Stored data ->
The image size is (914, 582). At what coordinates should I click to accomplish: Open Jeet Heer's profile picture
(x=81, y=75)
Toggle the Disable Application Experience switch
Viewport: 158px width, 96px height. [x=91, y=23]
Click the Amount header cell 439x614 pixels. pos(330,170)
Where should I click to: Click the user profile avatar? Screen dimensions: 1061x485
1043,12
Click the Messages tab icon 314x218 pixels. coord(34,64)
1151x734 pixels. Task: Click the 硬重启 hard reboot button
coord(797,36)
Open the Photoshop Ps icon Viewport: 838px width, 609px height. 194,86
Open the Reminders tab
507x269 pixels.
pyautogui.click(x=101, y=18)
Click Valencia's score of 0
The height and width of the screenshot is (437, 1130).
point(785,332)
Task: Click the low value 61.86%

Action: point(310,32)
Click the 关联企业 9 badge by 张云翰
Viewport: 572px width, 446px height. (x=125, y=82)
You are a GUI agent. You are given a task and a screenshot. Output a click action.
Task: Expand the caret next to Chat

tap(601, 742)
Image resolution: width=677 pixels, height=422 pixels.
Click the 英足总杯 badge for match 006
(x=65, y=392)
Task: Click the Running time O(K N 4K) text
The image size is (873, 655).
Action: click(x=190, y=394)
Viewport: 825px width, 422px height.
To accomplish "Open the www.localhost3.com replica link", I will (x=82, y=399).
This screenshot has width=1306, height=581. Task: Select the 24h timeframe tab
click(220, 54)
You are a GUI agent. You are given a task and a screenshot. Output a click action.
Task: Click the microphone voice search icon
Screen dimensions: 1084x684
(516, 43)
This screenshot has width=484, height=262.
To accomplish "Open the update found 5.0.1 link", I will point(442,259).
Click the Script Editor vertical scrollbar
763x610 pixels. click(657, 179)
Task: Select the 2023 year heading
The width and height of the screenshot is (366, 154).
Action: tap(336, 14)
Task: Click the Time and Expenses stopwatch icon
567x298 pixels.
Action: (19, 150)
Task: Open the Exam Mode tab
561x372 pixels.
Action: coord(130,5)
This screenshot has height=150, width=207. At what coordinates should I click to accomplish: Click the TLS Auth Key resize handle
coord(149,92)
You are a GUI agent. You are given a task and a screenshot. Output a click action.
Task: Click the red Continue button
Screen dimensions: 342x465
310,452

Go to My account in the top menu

WORK TO COMPLETE -> In full and without alteration, retype the entries above.

RESULT OF THIS EXERCISE ->
The image size is (914, 582). At what coordinates should I click to accomplish: Open Jeet Heer's profile picture
(x=81, y=75)
Toggle the Disable Application Experience switch
Viewport: 158px width, 96px height. [x=91, y=23]
Click the Amount header cell 439x614 pixels. pos(330,170)
Where should I click to: Click the user profile avatar? Screen dimensions: 1061x485
1043,12
Click the Messages tab icon 314x218 pixels. coord(34,64)
1151x734 pixels. Task: Click the 硬重启 hard reboot button
coord(797,36)
Open the Photoshop Ps icon Viewport: 838px width, 609px height. 194,86
Open the Reminders tab
507x269 pixels.
pyautogui.click(x=101, y=18)
Click Valencia's score of 0
The height and width of the screenshot is (437, 1130).
point(785,332)
Task: Click the low value 61.86%

Action: point(310,32)
Click the 关联企业 9 badge by 张云翰
Viewport: 572px width, 446px height. (x=125, y=82)
You are a GUI agent. You are given a task and a screenshot. Output a click action.
Task: Expand the caret next to Chat

tap(601, 742)
Image resolution: width=677 pixels, height=422 pixels.
Click the 英足总杯 badge for match 006
(x=65, y=392)
Task: Click the Running time O(K N 4K) text
The image size is (873, 655).
Action: click(x=190, y=394)
Viewport: 825px width, 422px height.
To accomplish "Open the www.localhost3.com replica link", I will (x=82, y=399).
This screenshot has width=1306, height=581. Task: Select the 24h timeframe tab
click(220, 54)
You are a GUI agent. You are given a task and a screenshot. Output a click action.
Task: Click the microphone voice search icon
Screen dimensions: 1084x684
(516, 43)
This screenshot has width=484, height=262.
To accomplish "Open the update found 5.0.1 link", I will point(442,259).
Click the Script Editor vertical scrollbar
763x610 pixels. click(657, 179)
Task: Select the 2023 year heading
The width and height of the screenshot is (366, 154).
Action: tap(336, 14)
Task: Click the Time and Expenses stopwatch icon
567x298 pixels.
Action: (19, 150)
Task: Open the Exam Mode tab
561x372 pixels.
Action: coord(130,5)
This screenshot has height=150, width=207. At what coordinates should I click to accomplish: Click the TLS Auth Key resize handle
coord(149,92)
You are a GUI agent. You are given a task and a screenshot. Output a click action.
Task: Click the red Continue button
Screen dimensions: 342x465
310,452

Go to My account in the top menu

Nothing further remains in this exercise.